Pas non plus d’effet boule de neige à craindre pour les autres poids lourds du CAC 40. « TotalEnergies vit une situation très spécifique avec le marché américain. Pour les autres grands groupes, il n’y a pas autant d’intérêt à aller sur la Bourse de New York », rassure Anne-Sophie Alsif.
La Bourse de Paris, seule victime de l’histoire ?
Gunther Capelle-Blancard se veut également apaisé : « Cela ne changera rien pour le consommateur, ni pour l’Etat. » Reste tout de même une victime de cet American Dream : la Bourse de Paris, qui verra l’un de ses bijoux lui être infidèle quelques heures quotidiennement. « Elle gagne des commissions sur chaque transaction, or de nombreux échanges se feront désormais sur la Bourse de New York », rappelle l’économiste.

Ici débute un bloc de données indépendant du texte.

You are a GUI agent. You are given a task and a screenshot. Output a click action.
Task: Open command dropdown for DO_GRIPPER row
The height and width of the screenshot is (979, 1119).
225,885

Un affaiblissement qui pourrait avoir des conséquences, pointe à son tour Anne-Sophie Alsif : « Une Bourse moins forte, c’est une perte d’attractivité. Plus vous avez une Bourse puissante, plus vous attirez des entreprises de taille importante sur votre sol, qui y voit des opportunités économiques ». Si les motivations de Patrick Pouyanné n’ont donc rien d’une trahison à la Mère Patrie, l’acte en lui-même demeure, indirectement, un petit tacle au pays natal.